- **What the exercise asks**
Please keep to the lines below from the one with "Digital Nomad Visas (168, 2410)" through the one with "Home (28, 2300)", and restate them word for word, ends included.

### Input ###

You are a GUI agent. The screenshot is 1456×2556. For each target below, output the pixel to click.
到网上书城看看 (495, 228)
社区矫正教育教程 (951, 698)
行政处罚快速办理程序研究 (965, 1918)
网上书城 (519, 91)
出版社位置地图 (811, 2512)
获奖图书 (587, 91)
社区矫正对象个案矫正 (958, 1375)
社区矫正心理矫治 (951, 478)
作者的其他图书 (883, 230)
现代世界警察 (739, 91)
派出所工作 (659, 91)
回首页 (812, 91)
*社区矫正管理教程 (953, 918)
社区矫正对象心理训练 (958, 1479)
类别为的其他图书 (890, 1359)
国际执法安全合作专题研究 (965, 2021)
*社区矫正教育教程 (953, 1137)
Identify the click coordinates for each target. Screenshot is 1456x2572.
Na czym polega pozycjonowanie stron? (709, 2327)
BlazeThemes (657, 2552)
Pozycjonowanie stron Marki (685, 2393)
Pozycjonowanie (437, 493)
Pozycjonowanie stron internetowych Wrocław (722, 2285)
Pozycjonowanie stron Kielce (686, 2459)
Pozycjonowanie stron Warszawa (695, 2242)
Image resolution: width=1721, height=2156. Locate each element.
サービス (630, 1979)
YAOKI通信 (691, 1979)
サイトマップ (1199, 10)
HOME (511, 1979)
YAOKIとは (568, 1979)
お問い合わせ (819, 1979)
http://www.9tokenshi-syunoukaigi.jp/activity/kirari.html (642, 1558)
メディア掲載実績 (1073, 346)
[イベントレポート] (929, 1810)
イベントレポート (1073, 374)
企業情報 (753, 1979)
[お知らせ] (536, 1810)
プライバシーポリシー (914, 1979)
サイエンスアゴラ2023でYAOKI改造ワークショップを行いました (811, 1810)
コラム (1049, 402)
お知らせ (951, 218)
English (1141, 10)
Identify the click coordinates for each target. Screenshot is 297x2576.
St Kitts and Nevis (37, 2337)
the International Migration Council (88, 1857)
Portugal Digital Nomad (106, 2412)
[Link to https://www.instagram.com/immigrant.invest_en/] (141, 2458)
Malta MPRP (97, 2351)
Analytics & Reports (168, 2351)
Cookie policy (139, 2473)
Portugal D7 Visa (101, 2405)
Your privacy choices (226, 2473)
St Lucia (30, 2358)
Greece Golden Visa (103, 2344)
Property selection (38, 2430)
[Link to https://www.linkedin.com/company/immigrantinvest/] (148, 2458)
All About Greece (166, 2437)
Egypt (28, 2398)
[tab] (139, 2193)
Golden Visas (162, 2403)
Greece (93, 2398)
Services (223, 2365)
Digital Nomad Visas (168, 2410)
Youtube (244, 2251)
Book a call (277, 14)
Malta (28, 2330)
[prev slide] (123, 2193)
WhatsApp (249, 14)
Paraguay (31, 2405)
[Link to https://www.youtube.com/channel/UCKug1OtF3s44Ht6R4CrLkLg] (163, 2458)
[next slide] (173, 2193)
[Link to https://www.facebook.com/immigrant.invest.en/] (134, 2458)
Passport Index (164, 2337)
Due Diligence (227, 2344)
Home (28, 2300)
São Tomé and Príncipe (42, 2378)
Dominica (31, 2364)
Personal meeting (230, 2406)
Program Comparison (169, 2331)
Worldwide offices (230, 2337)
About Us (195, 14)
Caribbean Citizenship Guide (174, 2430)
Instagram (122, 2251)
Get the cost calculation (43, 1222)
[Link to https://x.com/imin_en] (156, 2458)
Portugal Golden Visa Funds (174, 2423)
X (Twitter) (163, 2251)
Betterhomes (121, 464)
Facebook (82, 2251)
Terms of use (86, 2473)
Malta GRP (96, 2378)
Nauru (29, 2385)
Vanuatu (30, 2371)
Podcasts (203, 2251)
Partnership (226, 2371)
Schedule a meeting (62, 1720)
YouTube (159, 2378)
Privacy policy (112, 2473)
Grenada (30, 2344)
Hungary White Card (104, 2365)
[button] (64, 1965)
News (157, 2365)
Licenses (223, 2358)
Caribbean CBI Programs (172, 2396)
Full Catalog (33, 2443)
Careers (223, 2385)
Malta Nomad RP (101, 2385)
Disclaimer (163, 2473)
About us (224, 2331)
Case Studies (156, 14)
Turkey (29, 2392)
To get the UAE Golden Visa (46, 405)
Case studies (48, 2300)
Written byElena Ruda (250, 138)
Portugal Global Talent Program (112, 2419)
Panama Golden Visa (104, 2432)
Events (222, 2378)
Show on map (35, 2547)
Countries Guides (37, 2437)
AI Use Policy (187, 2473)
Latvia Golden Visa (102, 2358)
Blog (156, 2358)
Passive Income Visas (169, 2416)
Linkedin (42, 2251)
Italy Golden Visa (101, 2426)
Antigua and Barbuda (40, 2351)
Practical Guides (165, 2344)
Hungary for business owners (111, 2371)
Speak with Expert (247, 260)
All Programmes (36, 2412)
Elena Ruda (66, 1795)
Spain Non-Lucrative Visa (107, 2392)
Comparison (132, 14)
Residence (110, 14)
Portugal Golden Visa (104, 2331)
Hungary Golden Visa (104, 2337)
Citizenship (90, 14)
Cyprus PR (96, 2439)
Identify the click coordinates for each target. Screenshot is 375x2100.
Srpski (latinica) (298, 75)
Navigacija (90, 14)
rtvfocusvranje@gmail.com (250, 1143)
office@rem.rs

###

- **Reply**
Digital Nomad Visas (168, 2410)
Youtube (244, 2251)
Book a call (277, 14)
Malta (28, 2330)
[prev slide] (123, 2193)
WhatsApp (249, 14)
Paraguay (31, 2405)
[Link to https://www.youtube.com/channel/UCKug1OtF3s44Ht6R4CrLkLg] (163, 2458)
[next slide] (173, 2193)
[Link to https://www.facebook.com/immigrant.invest.en/] (134, 2458)
Passport Index (164, 2337)
Due Diligence (227, 2344)
Home (28, 2300)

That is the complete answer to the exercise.